In [1]:
import pandas as pd
import requests
from bs4 import BeautifulSoup
import ergast_loader 

In [2]:
ergast = ergast_loader.ErgastLoader('data//ergast_data')

In [3]:
data_path = 'data\\pirelli\\race_tyre_usage_2020.csv'

In [4]:
def scrape_pirelli(url):
    """scrape pirelli race press release url tire usage chart"""
    page = requests.get(url)
    soup = BeautifulSoup(page.content)
    
    df = pd.read_html(str(soup), match=r'(.*PIT 1.*)')[0]
    
    if isinstance(df.columns, pd.core.indexes.multi.MultiIndex):
        df.columns = df.columns.droplevel()
    
    df.columns = [c.lower() for c in df.columns]
    df.drop('car', axis=1, inplace=True)

    df = df.melt('driver').copy()
    df = df.dropna(axis=0, subset=['value'])
    
    df.rename({'variable': 'stop'}, axis=1, inplace=True)
····················
Could you reproduce the Pirelli scraping code word for word, starting with "page = requests.get(url)" and going on through "df = df.melt('driver').copy()"?

● Dataset entries:
····················
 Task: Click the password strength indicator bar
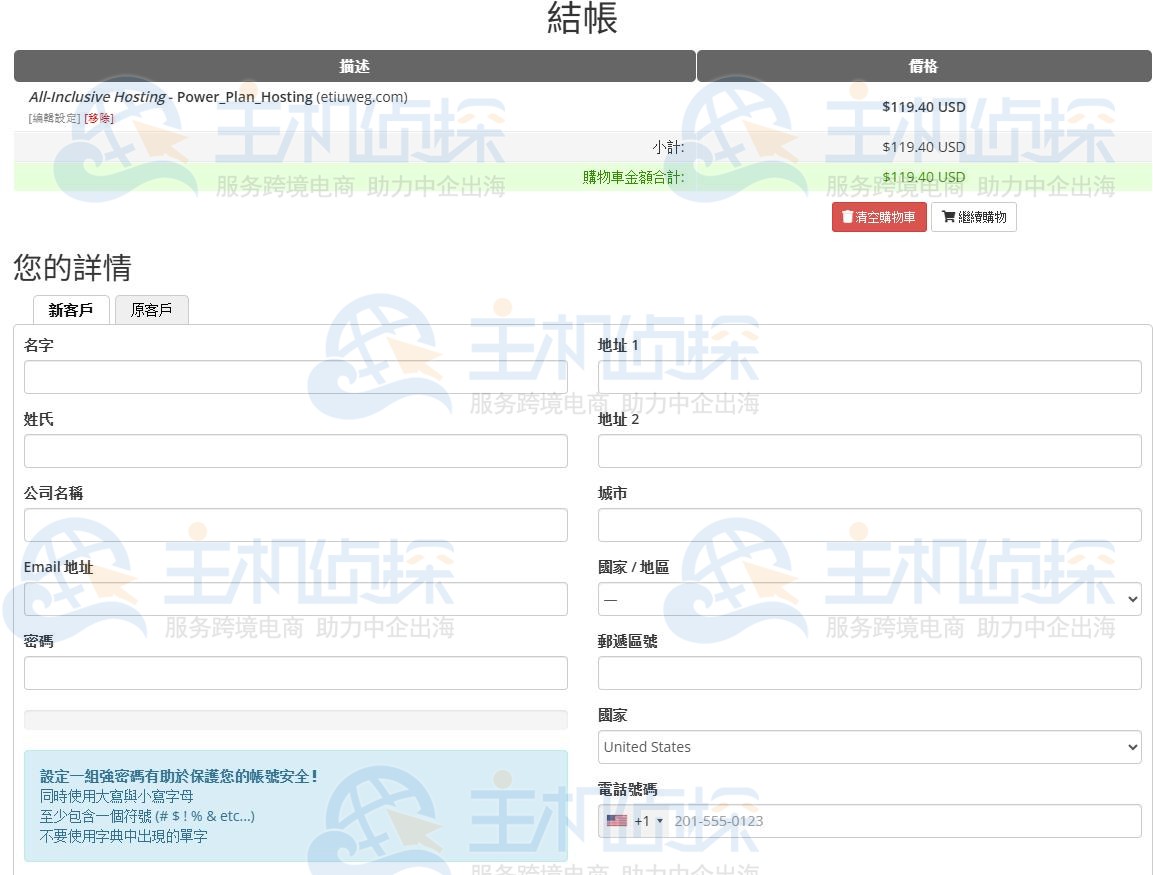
····················
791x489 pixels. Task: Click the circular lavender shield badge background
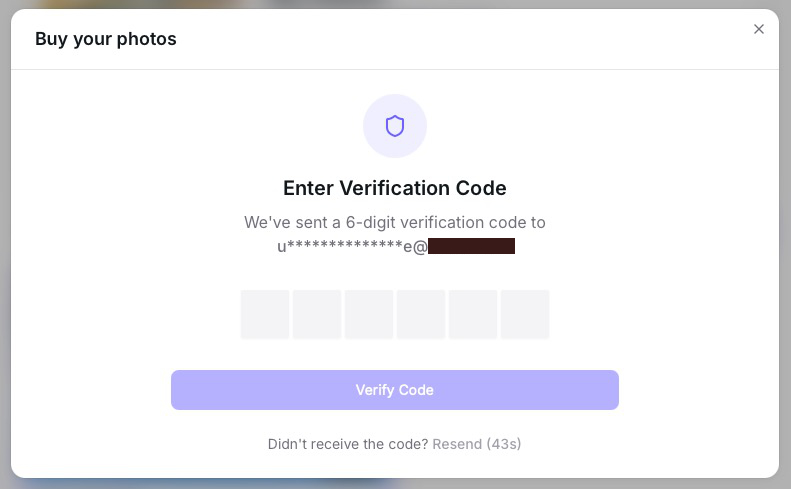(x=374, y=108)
····················
● Reply:
page = requests.get(url)
    soup = BeautifulSoup(page.content)
    
    df = pd.read_html(str(soup), match=r'(.*PIT 1.*)')[0]
    
    if isinstance(df.columns, pd.core.indexes.multi.MultiIndex):
        df.columns = df.columns.droplevel()
    
    df.columns = [c.lower() for c in df.columns]
    df.drop('car', axis=1, inplace=True)

    df = df.melt('driver').copy()